Could Past Due Bills Predict Dementia? Here’s What the Latest Research Says

Paying bills

Two studies released this week offer new means for earlier diagnosis of dementia, including one study that found a correlation between missed bill payments and the development of dementia. Photo: Photo: Commercial Eye/Getty Images 

Two studies released recently offer new means for earlier diagnosis of dementia, including Alzheimer’s disease — the most common form of dementia.

In one study, published by JAMA Internal Medicine, researchers from Johns Hopkins Bloomberg School of Public Health — with help from the U.S. Federal Reserve Board — found that beneficiaries of Medicare, federal health insurance for people over 65, who were diagnosed with dementia were more likely to miss bill payments as early as six years before diagnosis and started to develop subprime credit scores two and a half years prior to diagnosis.


Follow the Money


Deteriorating financial capabilities are among the earliest signs of cognitive decline related to dementia, say study authors, noting that it can lead to costly financial errors, irregular bill payments and increased susceptibility to financial fraud.

“Currently there are no effective treatments to delay or reverse symptoms of dementia,” Lauren Hersch Nicholas, lead author and associate professor in the department of health policy and management at the Bloomberg School, said in a press release.

“However, earlier screening and detection, combined with information about the risk of irreversible financial events, like foreclosure and repossession, are important to protect the financial well-being of the patient and their families.”

The researchers analyzed 81,364 de-identified Medicare claims over 15 years starting in 1999, alongside credit reports starting at the same time but for an extra four years, until 2018. In that time, a third (27,307) of claimants experienced a diagnosis of dementia, with their payment delinquency (bills past due by 30 or more days) rate going from 5.2 per cent six years previous to diagnosis to 17.9 per cent six months after diagnosis.

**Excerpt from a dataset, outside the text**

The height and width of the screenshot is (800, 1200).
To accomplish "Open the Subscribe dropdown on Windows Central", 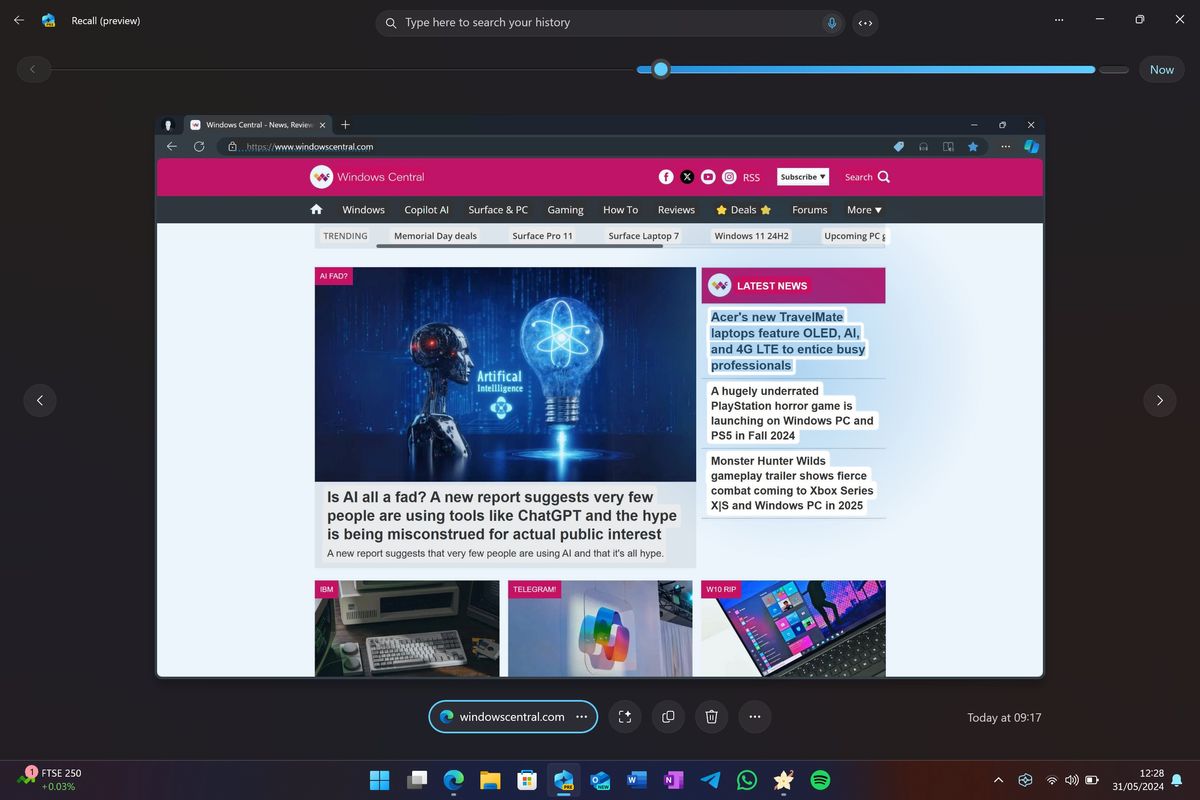I will pos(802,176).
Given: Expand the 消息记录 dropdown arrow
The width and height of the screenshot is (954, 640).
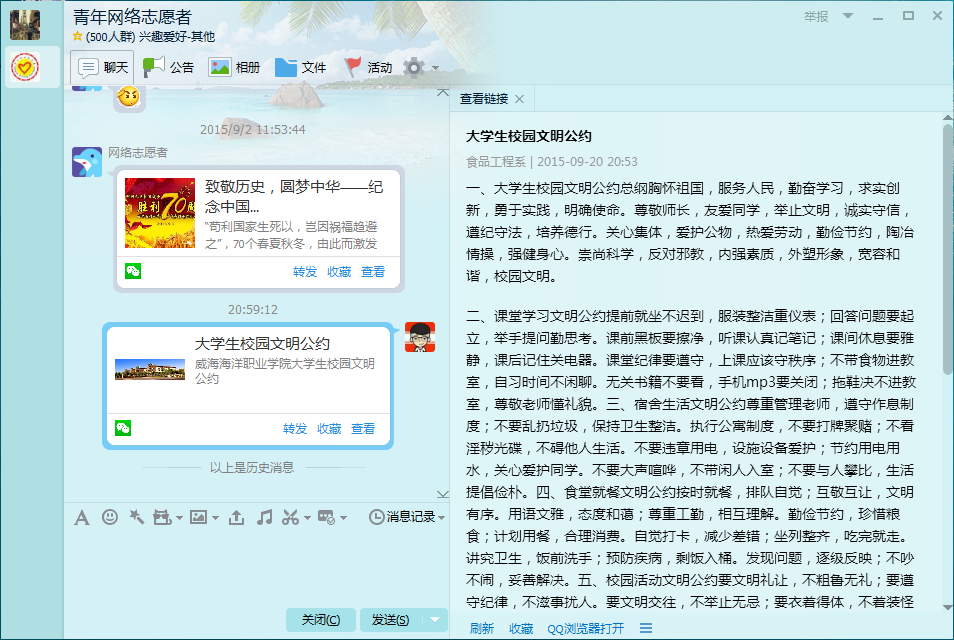Looking at the screenshot, I should click(441, 517).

“We don’t see the same pattern with other health conditions,” said Hersch Nicholas. “Dementia was the only medical condition where we saw consistent financial symptoms, especially the long period of deteriorating outcomes before clinical recognition. Our study is the first to provide large-scale quantitative evidence of the medical adage that the first place to look for dementia is in the cheque book.”


An App for That


In the second study, published in the journal Nature Aging, researchers from Lund University in Sweden isolated two biomarkers, levels of specific proteins in the blood, they say can help predict risk of developing Alzheimer’s disease — and they then developed an app to help doctors further assess risk.

“Many people with Alzheimer’s disease currently seek care when they have only developed mild memory impairment, meaning many years before the dementia stage of the disease. It is often difficult for doctors to give the correct diagnosis in people with milder memory impairment as many different conditions other than Alzheimer’s can be the cause.” said Oskar Hansson, a study author, professor in neurology at Lund University and consultant at the clinical memory research unit at Skåne University Hospital.

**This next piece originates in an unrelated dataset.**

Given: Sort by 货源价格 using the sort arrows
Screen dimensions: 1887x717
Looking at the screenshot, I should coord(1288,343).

“In this study, we developed a model that is based on the results of a simple blood test, and that with a high degree of validity can predict who will develop Alzheimer’s dementia within four years.”

A total of 573 people, an average age of 71, with mild cognitive impairment (MCI) — which carries an increased risk for developing forms of dementia — were tested for levels of two proteins, phosphorylated tau and neurofilamet light, to determine later onset of Alzheimer’s.

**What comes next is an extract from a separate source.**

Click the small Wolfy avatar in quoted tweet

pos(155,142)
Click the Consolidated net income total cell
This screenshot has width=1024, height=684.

The team also developed an online tool — a dashboard of sorts — that combines basic data (age, gender, education and basic cognition tests) with results from biomarker tests to help determine a person’s risk of developing Alzheimer’s disease within four years.

This offers less costly and time-consuming methods as compared to those currently used — PET scans and cerebral spinal fluid (CSF) analyses — Hansson also noted, adding: “This will require more studies, but we have absolutely come one major step closer to our goal.”